== Exercise prompt ==
Express the items starting at the line containing "You are a computer-use agent. Viewport: 1568px width, 598px" and ending at the line containing "(1295, 177)" as a Markdown table with two columns, Row and Line, that holds only those lines. Leave out blank lines.

Data excerpts start

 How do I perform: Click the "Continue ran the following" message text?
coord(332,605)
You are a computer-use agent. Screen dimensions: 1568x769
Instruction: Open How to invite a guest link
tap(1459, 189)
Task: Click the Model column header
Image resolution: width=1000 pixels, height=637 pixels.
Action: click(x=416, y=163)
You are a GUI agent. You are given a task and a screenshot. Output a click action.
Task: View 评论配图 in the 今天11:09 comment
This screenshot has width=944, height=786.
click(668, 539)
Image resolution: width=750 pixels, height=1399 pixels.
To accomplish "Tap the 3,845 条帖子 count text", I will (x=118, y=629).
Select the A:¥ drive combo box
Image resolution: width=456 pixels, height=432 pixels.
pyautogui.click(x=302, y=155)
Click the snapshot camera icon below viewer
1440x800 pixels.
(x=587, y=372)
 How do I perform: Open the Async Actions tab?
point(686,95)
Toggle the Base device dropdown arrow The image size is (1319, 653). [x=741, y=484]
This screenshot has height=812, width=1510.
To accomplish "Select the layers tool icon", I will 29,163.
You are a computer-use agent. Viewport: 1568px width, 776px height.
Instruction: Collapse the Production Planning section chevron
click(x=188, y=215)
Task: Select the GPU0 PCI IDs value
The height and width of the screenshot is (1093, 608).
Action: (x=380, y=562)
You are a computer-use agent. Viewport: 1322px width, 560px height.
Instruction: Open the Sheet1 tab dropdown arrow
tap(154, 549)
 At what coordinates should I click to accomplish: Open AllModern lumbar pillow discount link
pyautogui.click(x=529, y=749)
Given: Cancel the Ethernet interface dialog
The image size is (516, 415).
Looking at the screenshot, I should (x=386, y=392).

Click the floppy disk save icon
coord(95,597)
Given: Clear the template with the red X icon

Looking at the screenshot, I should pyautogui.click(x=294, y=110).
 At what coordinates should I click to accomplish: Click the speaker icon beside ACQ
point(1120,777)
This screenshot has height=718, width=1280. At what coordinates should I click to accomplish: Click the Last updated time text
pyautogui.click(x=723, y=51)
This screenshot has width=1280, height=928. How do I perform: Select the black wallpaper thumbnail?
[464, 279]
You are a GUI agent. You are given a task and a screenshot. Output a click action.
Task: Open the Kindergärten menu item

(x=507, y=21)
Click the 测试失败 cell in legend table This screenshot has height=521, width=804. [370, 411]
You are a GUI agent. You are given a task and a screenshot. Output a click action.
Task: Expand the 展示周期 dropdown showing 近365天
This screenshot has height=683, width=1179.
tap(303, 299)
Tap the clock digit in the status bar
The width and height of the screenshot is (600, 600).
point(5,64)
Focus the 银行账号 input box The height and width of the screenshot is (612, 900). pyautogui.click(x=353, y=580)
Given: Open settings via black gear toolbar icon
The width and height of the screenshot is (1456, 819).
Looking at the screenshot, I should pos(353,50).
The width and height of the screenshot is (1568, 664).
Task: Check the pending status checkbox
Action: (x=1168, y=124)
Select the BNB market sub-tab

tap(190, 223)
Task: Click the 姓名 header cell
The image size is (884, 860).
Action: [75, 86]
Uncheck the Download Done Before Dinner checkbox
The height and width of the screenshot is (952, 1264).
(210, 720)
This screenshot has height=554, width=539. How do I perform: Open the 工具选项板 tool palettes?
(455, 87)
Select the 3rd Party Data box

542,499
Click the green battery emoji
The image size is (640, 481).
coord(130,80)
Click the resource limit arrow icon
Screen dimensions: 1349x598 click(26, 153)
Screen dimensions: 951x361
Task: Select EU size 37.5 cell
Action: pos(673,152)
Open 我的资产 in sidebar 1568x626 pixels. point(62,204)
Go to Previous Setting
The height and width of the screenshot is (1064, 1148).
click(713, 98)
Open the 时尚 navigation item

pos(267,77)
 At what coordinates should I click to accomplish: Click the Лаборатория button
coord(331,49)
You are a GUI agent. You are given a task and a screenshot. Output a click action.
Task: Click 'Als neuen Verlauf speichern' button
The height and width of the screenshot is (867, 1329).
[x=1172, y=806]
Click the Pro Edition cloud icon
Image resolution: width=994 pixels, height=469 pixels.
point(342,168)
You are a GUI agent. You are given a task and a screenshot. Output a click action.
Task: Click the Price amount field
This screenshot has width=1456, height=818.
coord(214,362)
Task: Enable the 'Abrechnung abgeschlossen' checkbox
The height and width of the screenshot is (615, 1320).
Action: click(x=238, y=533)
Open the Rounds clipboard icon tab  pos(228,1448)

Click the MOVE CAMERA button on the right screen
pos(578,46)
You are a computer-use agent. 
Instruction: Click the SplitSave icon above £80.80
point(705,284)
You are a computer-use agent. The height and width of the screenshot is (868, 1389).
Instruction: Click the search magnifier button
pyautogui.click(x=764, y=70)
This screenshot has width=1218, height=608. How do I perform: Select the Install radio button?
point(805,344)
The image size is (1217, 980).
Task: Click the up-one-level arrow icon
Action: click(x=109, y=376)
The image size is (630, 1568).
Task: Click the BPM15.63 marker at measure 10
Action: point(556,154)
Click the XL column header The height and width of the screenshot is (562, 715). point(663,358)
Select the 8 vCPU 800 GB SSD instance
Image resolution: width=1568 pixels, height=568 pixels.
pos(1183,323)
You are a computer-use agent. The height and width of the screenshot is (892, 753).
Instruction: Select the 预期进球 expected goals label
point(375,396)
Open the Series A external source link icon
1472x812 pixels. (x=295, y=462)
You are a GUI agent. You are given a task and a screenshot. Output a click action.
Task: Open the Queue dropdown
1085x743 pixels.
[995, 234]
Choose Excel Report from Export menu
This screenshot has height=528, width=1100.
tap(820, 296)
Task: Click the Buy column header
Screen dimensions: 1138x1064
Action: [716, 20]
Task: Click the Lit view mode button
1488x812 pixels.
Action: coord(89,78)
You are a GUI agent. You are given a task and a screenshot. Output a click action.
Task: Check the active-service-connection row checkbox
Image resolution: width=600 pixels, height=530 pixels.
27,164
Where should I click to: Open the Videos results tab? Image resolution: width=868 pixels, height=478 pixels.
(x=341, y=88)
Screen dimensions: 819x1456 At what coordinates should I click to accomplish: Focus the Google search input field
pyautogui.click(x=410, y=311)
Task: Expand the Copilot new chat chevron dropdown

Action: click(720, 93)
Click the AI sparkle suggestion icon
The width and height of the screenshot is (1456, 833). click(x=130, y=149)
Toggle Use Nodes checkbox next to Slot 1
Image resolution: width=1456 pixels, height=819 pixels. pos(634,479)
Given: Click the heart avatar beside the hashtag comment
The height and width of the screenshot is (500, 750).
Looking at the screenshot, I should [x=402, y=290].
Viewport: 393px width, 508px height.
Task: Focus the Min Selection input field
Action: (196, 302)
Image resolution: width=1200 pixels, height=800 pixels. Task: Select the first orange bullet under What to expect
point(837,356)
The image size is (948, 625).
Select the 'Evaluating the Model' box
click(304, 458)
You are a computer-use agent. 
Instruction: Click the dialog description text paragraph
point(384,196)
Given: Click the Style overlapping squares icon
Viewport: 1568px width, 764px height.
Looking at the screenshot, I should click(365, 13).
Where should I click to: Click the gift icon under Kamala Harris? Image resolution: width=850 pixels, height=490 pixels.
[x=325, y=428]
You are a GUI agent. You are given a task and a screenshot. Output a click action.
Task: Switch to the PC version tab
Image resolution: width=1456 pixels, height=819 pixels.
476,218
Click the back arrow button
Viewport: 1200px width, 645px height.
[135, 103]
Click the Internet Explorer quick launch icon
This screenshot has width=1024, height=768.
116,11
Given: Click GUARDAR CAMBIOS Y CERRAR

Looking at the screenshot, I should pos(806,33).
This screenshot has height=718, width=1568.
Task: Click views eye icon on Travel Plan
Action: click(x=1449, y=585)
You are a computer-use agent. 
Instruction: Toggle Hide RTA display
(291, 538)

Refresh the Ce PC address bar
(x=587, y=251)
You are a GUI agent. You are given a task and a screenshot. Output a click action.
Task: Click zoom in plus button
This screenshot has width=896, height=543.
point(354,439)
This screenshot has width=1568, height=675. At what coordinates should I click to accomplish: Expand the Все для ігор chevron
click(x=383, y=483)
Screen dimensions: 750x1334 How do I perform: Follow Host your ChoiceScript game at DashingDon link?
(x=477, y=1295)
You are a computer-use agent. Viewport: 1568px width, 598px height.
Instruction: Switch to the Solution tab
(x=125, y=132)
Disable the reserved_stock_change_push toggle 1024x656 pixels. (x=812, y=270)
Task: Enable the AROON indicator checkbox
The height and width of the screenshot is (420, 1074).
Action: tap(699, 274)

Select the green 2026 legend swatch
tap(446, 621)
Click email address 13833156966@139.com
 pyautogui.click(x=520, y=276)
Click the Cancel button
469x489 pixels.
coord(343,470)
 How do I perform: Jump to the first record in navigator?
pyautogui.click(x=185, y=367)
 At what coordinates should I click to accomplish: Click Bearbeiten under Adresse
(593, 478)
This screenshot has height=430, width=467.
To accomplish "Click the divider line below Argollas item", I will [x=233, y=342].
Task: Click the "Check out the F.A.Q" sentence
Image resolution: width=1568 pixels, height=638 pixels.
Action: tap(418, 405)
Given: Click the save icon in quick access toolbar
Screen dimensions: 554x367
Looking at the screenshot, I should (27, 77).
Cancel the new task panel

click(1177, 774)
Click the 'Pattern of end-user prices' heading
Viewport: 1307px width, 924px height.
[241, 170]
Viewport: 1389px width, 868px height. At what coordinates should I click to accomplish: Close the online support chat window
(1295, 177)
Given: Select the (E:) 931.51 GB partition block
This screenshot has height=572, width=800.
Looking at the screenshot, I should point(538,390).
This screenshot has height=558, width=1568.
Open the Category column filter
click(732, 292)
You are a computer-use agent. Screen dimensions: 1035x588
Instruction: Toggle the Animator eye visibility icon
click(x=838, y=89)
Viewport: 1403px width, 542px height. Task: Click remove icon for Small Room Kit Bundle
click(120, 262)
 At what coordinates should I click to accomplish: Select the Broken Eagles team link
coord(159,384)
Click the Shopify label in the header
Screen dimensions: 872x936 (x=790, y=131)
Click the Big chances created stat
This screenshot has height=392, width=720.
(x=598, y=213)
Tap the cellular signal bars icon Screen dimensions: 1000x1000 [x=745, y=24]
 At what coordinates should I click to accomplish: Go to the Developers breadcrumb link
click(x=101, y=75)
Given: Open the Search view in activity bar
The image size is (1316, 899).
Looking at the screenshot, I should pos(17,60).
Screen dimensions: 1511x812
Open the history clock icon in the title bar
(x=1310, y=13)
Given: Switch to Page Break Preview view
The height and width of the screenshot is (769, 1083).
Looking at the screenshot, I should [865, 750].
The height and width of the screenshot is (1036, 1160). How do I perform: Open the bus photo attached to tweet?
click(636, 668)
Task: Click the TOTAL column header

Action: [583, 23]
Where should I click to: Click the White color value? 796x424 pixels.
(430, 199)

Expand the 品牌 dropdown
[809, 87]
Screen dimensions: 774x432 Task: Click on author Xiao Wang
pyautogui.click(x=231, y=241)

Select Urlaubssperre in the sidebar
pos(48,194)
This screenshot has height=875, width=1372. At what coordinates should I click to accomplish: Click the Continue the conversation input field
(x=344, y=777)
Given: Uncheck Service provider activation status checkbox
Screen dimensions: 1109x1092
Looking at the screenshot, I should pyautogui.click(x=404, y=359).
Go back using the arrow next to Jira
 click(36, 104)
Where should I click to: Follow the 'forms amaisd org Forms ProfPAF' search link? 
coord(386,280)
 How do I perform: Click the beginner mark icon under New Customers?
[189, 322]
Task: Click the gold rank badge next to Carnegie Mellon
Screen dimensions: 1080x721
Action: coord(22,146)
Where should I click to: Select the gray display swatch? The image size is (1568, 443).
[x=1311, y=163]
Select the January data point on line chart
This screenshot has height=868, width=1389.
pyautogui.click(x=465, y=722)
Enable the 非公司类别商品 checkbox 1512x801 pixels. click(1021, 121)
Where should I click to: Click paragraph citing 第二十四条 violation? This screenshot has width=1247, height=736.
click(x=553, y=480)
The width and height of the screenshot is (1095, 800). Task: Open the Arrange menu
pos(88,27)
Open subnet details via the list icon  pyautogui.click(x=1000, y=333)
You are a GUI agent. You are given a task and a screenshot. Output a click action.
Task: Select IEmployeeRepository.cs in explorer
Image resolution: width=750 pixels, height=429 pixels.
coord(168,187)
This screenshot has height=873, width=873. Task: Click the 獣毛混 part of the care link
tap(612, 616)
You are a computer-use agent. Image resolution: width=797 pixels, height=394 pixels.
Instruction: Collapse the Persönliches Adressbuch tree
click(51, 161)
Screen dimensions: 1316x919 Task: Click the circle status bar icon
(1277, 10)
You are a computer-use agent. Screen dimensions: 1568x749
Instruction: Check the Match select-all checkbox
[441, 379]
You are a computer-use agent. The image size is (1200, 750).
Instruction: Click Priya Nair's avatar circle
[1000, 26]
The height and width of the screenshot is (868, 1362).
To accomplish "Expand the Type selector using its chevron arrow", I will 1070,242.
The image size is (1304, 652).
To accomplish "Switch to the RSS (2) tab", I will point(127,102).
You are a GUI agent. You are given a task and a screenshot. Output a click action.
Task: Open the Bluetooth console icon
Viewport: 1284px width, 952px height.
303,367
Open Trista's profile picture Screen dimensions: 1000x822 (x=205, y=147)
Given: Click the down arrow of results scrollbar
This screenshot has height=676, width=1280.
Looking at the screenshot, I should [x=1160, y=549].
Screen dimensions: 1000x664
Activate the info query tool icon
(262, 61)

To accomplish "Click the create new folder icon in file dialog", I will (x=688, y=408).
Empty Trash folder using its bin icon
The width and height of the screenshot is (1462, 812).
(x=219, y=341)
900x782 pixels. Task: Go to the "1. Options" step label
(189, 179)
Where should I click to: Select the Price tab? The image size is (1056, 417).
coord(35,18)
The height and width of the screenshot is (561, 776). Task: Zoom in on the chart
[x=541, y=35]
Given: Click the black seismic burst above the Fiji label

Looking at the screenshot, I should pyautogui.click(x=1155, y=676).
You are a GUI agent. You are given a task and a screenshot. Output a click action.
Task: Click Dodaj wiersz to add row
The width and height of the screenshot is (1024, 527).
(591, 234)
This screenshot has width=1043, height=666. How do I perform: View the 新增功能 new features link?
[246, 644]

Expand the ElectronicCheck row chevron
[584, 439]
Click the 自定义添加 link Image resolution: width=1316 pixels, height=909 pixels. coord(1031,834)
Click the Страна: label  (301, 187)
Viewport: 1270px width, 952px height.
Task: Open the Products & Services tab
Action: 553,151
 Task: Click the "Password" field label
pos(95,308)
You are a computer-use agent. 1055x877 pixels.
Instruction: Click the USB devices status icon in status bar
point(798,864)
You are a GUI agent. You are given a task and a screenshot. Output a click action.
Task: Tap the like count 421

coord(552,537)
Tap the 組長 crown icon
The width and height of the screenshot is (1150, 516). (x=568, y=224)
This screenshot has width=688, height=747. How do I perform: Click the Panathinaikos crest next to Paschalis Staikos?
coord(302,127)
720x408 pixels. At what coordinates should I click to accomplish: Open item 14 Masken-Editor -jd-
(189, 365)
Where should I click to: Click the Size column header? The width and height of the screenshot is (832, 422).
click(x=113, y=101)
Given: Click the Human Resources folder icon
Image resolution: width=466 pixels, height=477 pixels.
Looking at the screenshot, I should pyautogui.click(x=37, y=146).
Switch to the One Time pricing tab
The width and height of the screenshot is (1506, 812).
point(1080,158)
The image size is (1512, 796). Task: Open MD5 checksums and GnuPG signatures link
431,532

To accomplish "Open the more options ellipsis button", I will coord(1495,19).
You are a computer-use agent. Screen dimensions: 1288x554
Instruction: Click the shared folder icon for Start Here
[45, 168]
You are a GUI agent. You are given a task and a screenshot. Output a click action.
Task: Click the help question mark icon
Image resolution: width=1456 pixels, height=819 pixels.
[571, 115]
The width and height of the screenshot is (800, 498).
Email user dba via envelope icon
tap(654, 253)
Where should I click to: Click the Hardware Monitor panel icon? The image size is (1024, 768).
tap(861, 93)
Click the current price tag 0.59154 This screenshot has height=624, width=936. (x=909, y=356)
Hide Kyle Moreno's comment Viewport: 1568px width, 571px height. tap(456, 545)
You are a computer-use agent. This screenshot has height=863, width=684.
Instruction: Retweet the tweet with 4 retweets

Data excerpts end

== The solution ==
| Row | Line |
|---|---|
| 1 | You are a computer-use agent. Viewport: 1568px width, 598px height. |
| 2 | Instruction: Switch to the Solution tab |
| 3 | (x=125, y=132) |
| 4 | Disable the reserved_stock_change_push toggle 1024x656 pixels. (x=812, y=270) |
| 5 | Task: Enable the AROON indicator checkbox |
| 6 | The height and width of the screenshot is (420, 1074). |
| 7 | Action: tap(699, 274) |
| 8 | Select the green 2026 legend swatch |
| 9 | tap(446, 621) |
| 10 | Click email address 13833156966@139.com |
| 11 |  pyautogui.click(x=520, y=276) |
| 12 | Click the Cancel button |
| 13 | 469x489 pixels. |
| 14 | coord(343,470) |
| 15 |  How do I perform: Jump to the first record in navigator? |
| 16 | pyautogui.click(x=185, y=367) |
| 17 |  At what coordinates should I click to accomplish: Click Bearbeiten under Adresse |
| 18 | (593, 478) |
| 19 | This screenshot has height=430, width=467. |
| 20 | To accomplish "Click the divider line below Argollas item", I will [x=233, y=342]. |
| 21 | Task: Click the "Check out the F.A.Q" sentence |
| 22 | Image resolution: width=1568 pixels, height=638 pixels. |
| 23 | Action: tap(418, 405) |
| 24 | Given: Click the save icon in quick access toolbar |
| 25 | Screen dimensions: 554x367 |
| 26 | Looking at the screenshot, I should (27, 77). |
| 27 | Cancel the new task panel |
| 28 | click(1177, 774) |
| 29 | Click the 'Pattern of end-user prices' heading |
| 30 | Viewport: 1307px width, 924px height. |
| 31 | [241, 170] |
| 32 | Viewport: 1389px width, 868px height. At what coordinates should I click to accomplish: Close the online support chat window |
| 33 | (1295, 177) |